3breadt / dd-plist

A java library providing support for ASCII, XML and binary property lists.
Other
258 stars 94 forks source link

PropertyListParser.determineType can only detect UTF-8 BOM #66

Closed jpstotz closed 2 years ago

jpstotz commented 3 years ago

The two methods com.dd.plist.PropertyListParser.determineType(InputStream, int) and com.dd.plist.PropertyListParser.determineType(byte[]) seem to be hard-coded to the UTF-8 BOM EF BB BF.

However the parser implementation of ASCIIPropertyListParser is for example also able to handle UTF-16 and UTF-32 files, but you will never get to that point if you try to read an UTF-16 ASCII file using one of the com.dd.plist.PropertyListParser.parse(..) method as because of the BOM the determineType(String) will not work correctly so that you end up with a PropertyListFormatException.

3breadt commented 3 years ago

An ASCII property list may actually only contain ASCII characters, all other characters are supposed to be encoded using escape sequences.

But this is a bug that would affect the XML property list format, so it needs to be addressed.
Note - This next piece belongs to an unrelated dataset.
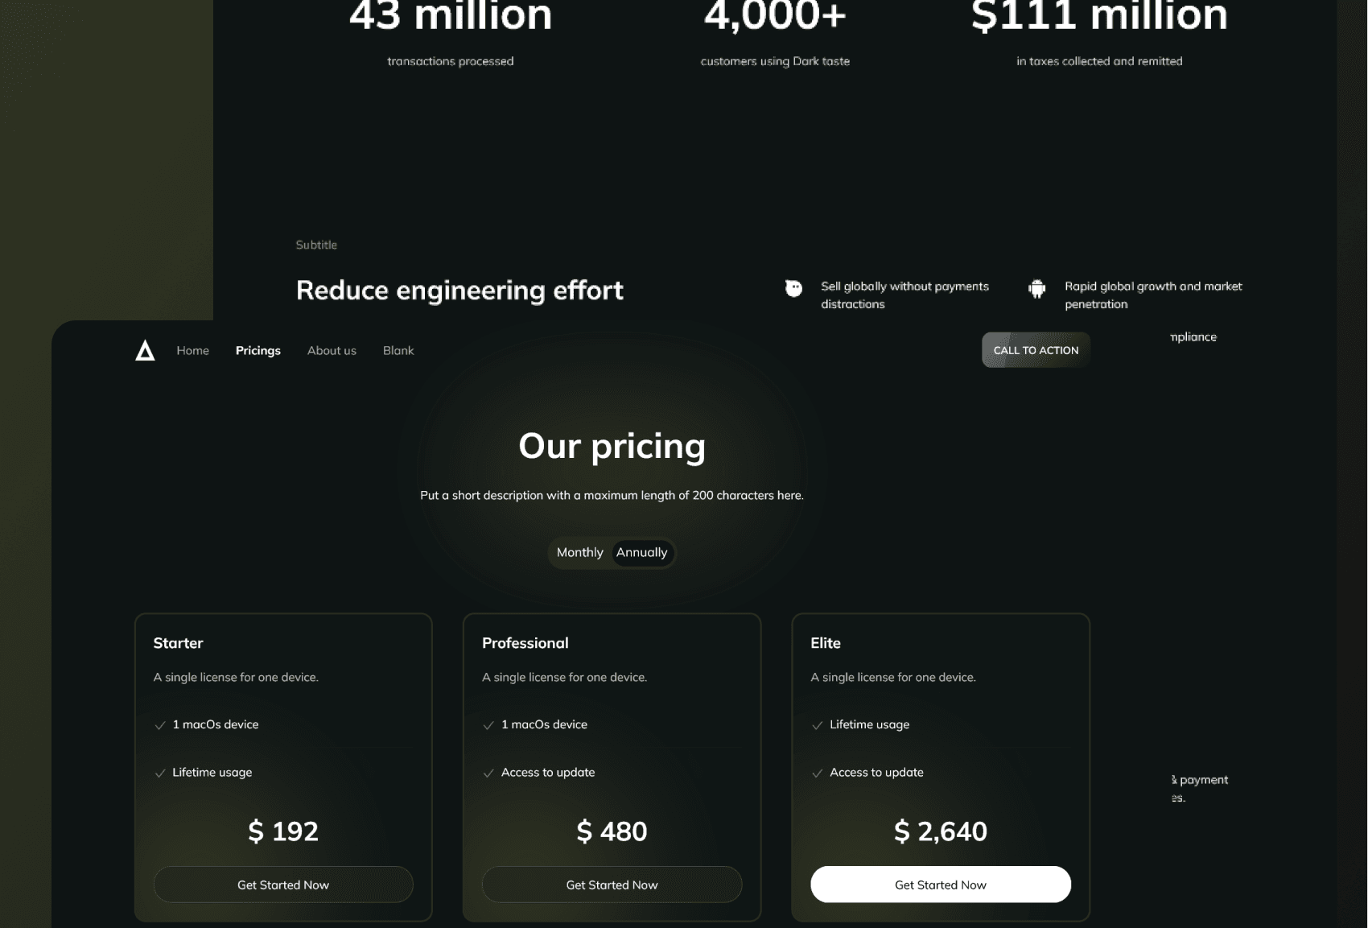Click checkmark beside Professional's Access to update
The image size is (1368, 928).
click(488, 773)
josh198181 commented 2 years ago

<!ENTITY % plistObject "(array | data | date | dict | real | integer | string | true | false )" > <!ELEMENT plist %plistObject;> <!ATTLIST plist version CDATA "1.0" >

<!ELEMENT array (%plistObject;)> <!ELEMENT dict (key, %plistObject;)> <!ELEMENT key (#PCDATA)>

<!ELEMENT string (#PCDATA)> <!ELEMENT data (#PCDATA)> <!ELEMENT date (#PCDATA)>

<!ELEMENT true EMPTY> <!ELEMENT false EMPTY> <!ELEMENT real (#PCDATA)> <!ELEMENT integer (#PCDATA)>

3breadt commented 2 years ago

Finally got around to work on this issue and fix it. A bugfix release is coming up.